> **Work to complete**:
Return the entries below verbatim, starting at the line that contains "Open the three-dot more options menu" and ending with the line that contains "will tap(455, 78).".

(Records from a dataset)

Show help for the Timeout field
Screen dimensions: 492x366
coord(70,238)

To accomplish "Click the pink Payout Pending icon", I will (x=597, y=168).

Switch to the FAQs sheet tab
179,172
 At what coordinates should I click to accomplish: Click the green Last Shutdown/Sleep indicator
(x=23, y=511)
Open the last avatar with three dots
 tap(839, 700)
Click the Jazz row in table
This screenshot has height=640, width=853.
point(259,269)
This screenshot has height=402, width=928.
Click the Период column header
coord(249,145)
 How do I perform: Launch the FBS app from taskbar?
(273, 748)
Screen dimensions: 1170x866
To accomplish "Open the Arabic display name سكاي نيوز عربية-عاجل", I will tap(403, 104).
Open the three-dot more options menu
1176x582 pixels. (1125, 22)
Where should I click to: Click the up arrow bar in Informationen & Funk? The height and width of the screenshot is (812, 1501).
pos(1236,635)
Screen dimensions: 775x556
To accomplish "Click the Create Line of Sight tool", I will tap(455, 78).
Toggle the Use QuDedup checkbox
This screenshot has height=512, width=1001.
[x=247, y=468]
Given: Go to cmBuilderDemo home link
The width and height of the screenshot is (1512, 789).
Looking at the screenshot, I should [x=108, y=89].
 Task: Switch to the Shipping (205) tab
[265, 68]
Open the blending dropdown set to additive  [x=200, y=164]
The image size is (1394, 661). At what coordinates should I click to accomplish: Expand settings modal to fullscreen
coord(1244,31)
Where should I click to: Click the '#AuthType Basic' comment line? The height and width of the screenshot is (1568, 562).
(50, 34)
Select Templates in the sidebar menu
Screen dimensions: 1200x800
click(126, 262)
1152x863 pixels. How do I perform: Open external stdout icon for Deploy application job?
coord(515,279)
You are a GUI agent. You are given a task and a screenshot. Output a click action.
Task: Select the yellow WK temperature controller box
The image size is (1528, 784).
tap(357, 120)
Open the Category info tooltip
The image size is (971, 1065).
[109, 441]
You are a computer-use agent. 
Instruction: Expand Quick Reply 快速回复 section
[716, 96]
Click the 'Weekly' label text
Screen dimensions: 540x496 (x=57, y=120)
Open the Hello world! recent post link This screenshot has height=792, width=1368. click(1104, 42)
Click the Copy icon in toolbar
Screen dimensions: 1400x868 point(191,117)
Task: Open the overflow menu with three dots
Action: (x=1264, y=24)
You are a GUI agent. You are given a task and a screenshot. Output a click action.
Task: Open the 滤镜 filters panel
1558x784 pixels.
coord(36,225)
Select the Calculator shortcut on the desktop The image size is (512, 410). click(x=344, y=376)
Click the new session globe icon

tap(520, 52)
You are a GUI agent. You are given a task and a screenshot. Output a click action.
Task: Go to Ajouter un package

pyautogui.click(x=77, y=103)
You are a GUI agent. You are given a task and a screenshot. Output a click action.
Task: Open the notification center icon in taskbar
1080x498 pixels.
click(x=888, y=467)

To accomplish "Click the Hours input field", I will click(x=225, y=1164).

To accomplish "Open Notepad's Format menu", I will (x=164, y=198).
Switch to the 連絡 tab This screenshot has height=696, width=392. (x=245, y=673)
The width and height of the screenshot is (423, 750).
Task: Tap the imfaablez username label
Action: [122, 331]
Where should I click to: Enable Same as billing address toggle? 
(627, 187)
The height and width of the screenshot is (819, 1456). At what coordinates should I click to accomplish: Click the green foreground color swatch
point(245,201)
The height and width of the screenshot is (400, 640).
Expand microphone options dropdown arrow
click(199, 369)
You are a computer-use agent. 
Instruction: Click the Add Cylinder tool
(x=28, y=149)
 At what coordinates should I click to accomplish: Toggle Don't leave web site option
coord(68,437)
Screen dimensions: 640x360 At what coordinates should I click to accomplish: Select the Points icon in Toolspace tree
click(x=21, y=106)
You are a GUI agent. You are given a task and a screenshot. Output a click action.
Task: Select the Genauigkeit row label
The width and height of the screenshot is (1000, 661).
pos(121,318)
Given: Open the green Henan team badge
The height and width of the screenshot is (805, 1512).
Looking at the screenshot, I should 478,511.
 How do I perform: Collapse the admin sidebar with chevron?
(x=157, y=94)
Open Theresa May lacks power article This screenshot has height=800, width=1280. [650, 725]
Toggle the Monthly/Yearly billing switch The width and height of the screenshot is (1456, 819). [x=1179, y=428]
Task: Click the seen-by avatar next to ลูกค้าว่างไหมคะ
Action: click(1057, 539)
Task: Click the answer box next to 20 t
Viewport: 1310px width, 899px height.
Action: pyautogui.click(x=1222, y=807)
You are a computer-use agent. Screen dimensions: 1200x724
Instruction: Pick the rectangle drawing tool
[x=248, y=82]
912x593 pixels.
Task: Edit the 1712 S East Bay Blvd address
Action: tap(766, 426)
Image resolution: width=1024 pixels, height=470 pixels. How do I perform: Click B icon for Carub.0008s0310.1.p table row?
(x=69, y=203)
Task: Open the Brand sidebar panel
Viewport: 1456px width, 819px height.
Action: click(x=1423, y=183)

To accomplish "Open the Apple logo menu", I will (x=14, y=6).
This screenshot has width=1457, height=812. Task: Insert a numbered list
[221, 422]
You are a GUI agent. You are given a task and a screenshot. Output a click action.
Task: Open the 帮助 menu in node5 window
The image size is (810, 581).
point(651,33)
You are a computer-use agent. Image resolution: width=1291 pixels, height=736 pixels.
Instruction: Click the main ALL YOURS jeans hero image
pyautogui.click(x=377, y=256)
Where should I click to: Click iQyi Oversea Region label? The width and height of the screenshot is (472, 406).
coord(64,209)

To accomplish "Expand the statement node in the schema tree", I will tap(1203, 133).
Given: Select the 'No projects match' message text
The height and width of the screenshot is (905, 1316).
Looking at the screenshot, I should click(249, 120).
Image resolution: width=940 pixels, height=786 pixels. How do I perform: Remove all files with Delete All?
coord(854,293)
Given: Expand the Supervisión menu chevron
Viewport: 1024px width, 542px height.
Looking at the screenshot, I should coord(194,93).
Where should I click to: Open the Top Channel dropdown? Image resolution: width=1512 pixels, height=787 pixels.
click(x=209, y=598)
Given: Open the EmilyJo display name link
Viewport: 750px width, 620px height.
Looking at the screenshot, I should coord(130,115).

> **Complete response**:
Open the three-dot more options menu
1176x582 pixels. (1125, 22)
Where should I click to: Click the up arrow bar in Informationen & Funk? The height and width of the screenshot is (812, 1501).
pos(1236,635)
Screen dimensions: 775x556
To accomplish "Click the Create Line of Sight tool", I will tap(455, 78).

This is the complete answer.